§ Information provided
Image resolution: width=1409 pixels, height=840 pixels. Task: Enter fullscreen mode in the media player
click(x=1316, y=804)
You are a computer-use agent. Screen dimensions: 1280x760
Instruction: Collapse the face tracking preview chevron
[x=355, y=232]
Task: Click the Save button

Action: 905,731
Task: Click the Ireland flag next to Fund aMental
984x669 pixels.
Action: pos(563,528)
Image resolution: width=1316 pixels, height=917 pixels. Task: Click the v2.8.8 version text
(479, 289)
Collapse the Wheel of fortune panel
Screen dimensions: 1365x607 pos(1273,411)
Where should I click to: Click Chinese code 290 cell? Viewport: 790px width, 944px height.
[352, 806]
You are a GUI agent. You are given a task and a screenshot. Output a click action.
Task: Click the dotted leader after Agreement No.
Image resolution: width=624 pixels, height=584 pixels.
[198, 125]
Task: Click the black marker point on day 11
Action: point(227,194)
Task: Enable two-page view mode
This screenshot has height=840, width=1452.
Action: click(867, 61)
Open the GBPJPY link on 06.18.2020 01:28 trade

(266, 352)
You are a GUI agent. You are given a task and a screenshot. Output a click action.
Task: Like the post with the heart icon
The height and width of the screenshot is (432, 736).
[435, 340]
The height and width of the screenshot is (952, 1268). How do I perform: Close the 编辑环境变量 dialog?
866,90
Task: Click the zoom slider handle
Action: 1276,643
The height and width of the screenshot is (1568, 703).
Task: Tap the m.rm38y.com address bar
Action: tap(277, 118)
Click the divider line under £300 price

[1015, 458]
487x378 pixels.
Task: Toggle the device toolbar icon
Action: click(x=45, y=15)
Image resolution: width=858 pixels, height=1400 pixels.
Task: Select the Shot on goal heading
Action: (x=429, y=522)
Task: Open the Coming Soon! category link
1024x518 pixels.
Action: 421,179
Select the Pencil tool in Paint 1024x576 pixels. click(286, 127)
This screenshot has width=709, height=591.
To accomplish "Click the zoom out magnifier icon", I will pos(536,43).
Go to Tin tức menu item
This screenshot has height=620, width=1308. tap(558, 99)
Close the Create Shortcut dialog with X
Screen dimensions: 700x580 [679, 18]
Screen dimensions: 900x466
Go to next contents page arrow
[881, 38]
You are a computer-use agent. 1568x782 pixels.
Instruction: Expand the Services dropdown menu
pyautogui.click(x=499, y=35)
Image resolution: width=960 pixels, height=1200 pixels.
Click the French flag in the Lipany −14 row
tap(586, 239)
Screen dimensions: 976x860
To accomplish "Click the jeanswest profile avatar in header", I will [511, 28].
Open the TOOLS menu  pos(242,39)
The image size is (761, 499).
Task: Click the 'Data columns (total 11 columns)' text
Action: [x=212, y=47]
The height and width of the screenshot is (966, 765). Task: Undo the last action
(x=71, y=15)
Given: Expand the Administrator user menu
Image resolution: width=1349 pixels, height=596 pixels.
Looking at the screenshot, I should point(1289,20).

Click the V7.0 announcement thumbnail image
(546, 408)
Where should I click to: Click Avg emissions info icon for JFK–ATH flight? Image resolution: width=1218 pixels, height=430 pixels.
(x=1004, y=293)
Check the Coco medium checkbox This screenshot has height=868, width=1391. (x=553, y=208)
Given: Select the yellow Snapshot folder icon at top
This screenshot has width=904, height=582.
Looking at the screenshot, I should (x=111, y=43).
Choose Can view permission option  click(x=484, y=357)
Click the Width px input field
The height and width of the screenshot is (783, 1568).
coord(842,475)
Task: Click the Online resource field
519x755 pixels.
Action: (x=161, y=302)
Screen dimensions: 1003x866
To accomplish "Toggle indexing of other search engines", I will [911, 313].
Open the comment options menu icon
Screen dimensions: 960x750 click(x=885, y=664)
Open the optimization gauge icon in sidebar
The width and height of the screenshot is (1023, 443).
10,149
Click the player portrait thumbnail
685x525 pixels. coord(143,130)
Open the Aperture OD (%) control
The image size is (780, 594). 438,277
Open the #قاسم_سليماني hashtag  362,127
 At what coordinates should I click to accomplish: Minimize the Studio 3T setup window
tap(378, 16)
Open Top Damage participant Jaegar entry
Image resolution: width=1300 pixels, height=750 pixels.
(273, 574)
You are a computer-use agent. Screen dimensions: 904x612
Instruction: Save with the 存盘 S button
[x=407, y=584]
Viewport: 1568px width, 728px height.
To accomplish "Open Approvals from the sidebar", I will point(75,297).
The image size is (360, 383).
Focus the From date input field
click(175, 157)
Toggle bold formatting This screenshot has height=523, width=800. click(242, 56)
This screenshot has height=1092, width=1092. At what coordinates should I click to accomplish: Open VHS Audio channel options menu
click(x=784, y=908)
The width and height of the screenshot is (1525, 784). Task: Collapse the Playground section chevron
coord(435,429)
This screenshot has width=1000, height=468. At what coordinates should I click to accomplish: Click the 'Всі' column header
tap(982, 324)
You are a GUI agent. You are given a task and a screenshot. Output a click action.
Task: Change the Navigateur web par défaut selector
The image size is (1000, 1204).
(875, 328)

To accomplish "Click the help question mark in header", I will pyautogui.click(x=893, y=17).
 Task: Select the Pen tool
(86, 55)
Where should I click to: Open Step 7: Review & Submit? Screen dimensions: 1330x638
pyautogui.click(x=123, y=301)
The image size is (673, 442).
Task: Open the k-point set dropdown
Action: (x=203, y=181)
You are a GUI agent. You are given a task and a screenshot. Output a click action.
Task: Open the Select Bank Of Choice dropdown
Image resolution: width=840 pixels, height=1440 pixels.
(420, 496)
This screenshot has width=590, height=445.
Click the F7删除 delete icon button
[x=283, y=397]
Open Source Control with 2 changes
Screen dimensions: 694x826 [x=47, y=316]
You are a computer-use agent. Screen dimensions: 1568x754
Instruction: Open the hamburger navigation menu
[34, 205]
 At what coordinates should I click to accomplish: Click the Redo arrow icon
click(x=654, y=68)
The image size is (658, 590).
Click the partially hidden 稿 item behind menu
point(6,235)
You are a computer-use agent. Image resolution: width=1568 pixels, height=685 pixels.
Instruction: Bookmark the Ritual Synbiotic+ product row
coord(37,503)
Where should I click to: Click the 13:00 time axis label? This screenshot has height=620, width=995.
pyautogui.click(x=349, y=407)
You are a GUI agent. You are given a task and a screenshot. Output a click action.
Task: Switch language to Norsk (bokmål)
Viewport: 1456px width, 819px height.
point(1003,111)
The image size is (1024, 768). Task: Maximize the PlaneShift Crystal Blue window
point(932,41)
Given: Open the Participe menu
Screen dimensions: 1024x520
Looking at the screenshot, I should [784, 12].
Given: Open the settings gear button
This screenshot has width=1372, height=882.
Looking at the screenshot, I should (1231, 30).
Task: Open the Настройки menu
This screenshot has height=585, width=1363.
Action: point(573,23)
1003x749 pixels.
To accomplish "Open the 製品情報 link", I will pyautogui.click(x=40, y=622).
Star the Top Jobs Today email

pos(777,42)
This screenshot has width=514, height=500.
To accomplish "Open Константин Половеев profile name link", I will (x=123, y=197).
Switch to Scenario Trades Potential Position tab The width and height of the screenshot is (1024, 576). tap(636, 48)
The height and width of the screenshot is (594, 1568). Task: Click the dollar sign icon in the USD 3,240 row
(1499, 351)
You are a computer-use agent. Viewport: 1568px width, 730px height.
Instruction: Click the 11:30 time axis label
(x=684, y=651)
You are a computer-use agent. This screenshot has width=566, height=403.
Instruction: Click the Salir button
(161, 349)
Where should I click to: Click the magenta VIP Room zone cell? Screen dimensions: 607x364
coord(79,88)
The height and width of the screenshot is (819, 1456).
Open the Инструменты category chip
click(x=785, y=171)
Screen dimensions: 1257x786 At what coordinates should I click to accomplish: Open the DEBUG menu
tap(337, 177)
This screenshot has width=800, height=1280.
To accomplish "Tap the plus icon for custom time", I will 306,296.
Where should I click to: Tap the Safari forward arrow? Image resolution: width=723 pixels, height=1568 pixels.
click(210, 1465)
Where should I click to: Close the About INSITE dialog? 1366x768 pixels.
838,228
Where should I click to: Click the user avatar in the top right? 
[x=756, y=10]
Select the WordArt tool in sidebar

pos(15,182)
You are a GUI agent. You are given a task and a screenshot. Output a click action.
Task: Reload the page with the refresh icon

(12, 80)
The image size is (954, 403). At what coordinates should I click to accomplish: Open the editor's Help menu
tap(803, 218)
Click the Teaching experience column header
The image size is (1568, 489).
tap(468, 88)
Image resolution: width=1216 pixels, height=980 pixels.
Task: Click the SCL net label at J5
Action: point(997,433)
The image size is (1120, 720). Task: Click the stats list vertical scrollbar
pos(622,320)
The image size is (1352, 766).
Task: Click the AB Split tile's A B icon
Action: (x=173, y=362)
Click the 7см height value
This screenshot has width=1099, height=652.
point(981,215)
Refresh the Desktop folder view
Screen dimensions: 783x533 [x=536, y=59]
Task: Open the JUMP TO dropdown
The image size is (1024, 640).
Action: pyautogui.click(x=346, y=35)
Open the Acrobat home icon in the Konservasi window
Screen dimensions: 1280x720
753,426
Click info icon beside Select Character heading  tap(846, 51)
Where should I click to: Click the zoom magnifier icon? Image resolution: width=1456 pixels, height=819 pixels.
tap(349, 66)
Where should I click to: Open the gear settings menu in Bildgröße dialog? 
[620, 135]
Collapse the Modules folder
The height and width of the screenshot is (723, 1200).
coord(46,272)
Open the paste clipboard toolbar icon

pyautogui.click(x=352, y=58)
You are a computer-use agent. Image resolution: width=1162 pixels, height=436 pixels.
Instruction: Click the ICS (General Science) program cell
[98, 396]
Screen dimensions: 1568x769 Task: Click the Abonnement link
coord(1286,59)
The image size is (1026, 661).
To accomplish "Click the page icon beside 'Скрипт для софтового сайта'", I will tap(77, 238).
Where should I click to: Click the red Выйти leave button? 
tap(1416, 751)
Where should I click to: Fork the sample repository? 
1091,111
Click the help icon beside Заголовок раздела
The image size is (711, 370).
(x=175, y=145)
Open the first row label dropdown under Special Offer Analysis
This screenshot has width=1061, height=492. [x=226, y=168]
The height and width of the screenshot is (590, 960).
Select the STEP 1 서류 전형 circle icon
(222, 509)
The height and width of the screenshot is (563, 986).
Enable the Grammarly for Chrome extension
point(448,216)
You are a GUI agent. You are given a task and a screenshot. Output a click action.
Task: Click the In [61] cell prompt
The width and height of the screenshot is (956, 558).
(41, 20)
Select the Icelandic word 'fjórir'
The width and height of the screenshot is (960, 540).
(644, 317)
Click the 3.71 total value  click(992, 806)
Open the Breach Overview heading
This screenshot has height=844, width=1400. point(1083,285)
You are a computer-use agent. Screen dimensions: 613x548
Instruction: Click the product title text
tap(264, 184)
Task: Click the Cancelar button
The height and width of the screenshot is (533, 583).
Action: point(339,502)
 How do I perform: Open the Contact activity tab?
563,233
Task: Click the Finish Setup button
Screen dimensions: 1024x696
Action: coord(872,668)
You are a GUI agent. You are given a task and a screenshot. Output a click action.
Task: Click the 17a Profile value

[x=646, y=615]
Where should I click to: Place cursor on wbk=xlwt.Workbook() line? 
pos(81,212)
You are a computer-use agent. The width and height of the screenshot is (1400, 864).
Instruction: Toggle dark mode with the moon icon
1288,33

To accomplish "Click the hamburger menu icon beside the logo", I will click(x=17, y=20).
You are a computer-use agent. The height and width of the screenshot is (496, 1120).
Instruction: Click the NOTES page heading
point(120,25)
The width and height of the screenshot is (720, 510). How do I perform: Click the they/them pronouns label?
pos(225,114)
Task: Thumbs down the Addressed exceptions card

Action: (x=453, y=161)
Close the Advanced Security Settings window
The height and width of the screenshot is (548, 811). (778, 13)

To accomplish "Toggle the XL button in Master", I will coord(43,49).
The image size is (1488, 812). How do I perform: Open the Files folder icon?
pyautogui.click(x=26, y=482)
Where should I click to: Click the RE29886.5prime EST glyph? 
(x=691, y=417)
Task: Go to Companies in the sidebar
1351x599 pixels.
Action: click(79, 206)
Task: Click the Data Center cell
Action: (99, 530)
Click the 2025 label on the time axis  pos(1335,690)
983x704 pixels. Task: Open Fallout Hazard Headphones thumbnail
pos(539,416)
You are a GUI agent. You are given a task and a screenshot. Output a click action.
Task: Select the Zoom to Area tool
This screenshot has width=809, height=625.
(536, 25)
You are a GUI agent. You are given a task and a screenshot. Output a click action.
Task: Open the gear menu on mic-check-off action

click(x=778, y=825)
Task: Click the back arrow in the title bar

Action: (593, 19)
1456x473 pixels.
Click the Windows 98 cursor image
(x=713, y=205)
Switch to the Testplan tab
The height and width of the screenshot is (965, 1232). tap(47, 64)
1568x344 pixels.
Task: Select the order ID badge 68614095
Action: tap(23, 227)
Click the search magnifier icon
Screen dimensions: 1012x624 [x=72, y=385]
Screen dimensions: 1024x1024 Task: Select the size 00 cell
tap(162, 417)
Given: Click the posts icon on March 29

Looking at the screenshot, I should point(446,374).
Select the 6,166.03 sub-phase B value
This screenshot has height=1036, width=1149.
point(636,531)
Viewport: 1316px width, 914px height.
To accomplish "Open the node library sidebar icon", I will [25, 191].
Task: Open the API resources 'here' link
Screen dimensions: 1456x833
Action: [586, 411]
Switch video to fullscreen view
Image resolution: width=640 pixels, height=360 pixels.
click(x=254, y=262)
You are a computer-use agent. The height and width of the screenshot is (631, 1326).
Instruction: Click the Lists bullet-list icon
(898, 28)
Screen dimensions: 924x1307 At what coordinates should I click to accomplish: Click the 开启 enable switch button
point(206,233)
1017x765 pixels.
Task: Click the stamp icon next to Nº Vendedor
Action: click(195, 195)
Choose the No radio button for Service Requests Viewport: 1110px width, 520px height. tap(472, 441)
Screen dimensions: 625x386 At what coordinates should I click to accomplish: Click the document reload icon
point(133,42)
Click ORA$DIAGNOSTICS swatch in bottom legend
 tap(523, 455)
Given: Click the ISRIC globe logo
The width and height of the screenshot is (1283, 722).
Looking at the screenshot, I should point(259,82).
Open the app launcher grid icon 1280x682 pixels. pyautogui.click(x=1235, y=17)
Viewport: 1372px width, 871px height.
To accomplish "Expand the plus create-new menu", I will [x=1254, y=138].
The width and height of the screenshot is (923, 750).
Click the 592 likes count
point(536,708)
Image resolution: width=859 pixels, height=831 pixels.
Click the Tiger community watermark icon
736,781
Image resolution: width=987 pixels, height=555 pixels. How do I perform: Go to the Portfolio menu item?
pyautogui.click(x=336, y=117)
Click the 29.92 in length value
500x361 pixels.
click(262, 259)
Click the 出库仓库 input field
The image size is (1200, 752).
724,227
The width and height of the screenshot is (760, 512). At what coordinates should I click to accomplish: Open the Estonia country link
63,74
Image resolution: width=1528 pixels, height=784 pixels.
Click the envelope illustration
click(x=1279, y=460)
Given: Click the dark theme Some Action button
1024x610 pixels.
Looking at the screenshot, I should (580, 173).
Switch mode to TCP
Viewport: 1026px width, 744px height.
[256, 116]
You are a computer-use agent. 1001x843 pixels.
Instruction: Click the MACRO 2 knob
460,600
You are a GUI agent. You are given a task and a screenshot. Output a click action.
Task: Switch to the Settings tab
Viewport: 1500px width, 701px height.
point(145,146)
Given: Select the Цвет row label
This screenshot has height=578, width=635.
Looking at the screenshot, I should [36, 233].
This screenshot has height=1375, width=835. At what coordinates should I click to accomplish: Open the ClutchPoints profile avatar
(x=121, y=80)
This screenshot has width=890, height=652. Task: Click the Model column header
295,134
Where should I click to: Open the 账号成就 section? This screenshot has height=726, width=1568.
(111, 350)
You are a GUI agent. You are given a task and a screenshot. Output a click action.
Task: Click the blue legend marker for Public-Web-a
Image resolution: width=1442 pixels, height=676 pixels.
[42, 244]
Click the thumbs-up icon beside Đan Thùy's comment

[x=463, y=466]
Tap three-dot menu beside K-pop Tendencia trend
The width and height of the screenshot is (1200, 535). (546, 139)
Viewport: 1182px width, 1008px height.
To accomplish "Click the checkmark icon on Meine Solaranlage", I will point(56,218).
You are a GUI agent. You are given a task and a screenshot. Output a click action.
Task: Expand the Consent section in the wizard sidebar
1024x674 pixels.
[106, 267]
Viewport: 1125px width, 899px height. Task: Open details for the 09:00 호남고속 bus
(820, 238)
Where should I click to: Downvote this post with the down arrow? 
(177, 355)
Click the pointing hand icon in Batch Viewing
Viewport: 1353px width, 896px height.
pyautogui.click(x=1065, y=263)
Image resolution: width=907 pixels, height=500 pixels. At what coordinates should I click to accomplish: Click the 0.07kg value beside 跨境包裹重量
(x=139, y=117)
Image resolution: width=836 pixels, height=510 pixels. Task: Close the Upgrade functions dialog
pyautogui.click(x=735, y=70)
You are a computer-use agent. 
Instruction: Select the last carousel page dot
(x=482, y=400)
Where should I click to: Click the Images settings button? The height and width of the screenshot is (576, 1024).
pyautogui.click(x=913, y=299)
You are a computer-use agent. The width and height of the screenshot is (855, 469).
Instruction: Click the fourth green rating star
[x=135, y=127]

§ Exercise objective
Above are some records; copy each line there that contains "Choose".

§ Reply
Choose Can view permission option  click(x=484, y=357)
Choose the No radio button for Service Requests Viewport: 1110px width, 520px height. tap(472, 441)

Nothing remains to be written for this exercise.